In het addendum wordt, op grond van gedetailleerde berekeningen voor de gebruiks- en aanlegfase, geconcludeerd dat de ontwikkeling van 114 nieuwbouwwoningen binnen het plan Essendael geen significante gevolgen heeft op kwalificerende natuurwaarden in nabij gelegen Natura 2000-gebieden. Het is niet noodzakelijk om een passende beoordeling op te stellen en ook geen plan-MER.
De conclusie in de aanmeldnotitie blijft gelijk. Het besluit dat geen milieueffectrapportage nodig is, is terecht genomen.

Hoofdstuk 6 Uitvoerbaarheid

6.1 Economische uitvoerbaarheid

De gemeente heeft samen met Bouwfonds/ BPD een grondexploitatie maatschappij (GEM) opgericht voor de ontwikkeling van Essendael. Voor deze ontwikkeling is een gezamenlijke grondexploitatie vastgesteld en zijn kredieten gereserveerd waaruit de realisatie van de nieuwe woonwijk grotendeels wordt betaald. Afspraken hierover zijn vastgelegd in een samenwerkingsovereenkomst.
Op deze manier is het kostenverhaal verzekerd en is het niet noodzakelijk om een grondexploitatieplan vast te stellen.

6.2 Maatschappelijke uitvoerbaarheid

Het bestemmingsplan voorziet in de maatschappelijke behoefte aan de nieuwbouw van woningen in de regio. Ten opzichte van de omgeving is getracht een planopzet te ontwikkelen die waar mogelijk rekening houdt met de belangen van omwonenden.

6.2.1 Ontwerpfase
6.2.1.1 Vooroverleg ex artikel 3.1.1. Bro

Het ontwerp van het bestemmingsplan Essendael is, in het kader van het vooroverleg, gedurende de termijn van de terinzagelegging separaat toegezonden aan:

  • Veiligheidsregio Rotterdam (VRR);
  • Waterschap Hollandse Delta (WSHD);
  • Bureau oudheidkundig onderzoek Rotterdam (BOOR);
  • Evides (waterleiding bedrijf);
  • Leidingstraat Nederland (LSNed);
  • Gasunie (regio west).

Van géén van de wettelijke partners zijn ten aanzien van het voorliggende ontwerp-bestemmingsplan op- of aanmerking ontvangen die leiden tot wijziging van het ontwerp-bestemmingsplan.

De reactie van het waterschap is vanwege de watertoets verwerkt in de toelichting.

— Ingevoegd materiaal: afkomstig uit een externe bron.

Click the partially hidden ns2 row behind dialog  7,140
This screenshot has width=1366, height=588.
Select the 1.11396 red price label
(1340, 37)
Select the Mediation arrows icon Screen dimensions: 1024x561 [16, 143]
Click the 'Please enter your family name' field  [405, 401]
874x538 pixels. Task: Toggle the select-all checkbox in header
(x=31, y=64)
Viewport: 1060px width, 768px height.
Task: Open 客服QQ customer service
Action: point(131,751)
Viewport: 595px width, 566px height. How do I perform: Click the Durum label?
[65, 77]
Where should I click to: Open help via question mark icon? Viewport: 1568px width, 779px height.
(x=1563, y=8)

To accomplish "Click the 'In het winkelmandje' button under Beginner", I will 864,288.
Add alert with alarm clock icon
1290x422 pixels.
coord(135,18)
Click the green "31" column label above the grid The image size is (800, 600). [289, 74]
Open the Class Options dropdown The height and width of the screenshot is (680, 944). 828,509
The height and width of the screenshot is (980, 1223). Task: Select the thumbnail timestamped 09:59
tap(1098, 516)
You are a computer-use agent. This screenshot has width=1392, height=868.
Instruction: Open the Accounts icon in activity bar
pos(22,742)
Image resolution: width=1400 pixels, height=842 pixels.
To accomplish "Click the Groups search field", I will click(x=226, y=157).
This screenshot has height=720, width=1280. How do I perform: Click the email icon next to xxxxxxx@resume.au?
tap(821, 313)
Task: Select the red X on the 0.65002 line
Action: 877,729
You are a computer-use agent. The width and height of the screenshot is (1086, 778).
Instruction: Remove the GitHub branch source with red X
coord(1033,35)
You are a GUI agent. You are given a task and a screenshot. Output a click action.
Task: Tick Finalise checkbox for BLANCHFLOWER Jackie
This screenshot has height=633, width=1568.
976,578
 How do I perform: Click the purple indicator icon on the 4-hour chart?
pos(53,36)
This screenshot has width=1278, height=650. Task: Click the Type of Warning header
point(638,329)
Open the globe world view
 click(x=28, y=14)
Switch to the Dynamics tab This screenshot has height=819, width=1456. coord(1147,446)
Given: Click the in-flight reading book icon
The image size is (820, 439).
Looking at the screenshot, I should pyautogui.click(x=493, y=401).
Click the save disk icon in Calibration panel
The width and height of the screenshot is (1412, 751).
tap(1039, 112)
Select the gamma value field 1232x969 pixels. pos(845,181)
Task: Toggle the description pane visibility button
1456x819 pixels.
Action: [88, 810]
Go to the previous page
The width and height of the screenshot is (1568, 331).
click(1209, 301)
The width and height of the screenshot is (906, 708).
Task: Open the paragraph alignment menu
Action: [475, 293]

De reactie leidt niet tot wijziging van de planregels of de verbeelding.

6.2.1.2 Zienswijzen

Het ontwerp van het bestemmingsplan Essendael heeft van vrijdag 6 september 2019 tot en met donderdag 17 oktober 2019 voor 6 weken voor eenieder ter inzage gelegen. Gedurende deze periode zijn 16 zienswijzen ontvangen.

De ontvangen zienswijzen zijn in de Nota van Zienswijze weergegeven en beantwoord. Als de ingediende zienswijzen aanleiding geven tot wijziging van het bestemmingsplan, is dat eveneens per zienswijze aangegeven.
In de Nota van Zienswijze zijn de ook ambtshalve aanpassingen benoemd.

De Nota van Zienswijze is als bijlage 11 in de toelichting opgenomen

6.2.2 Vaststellingsfase

Naar aanleiding van de zienswijzen is het bestemmingsplan Essendael door de gemeenteraad gewijzigd vastgesteld.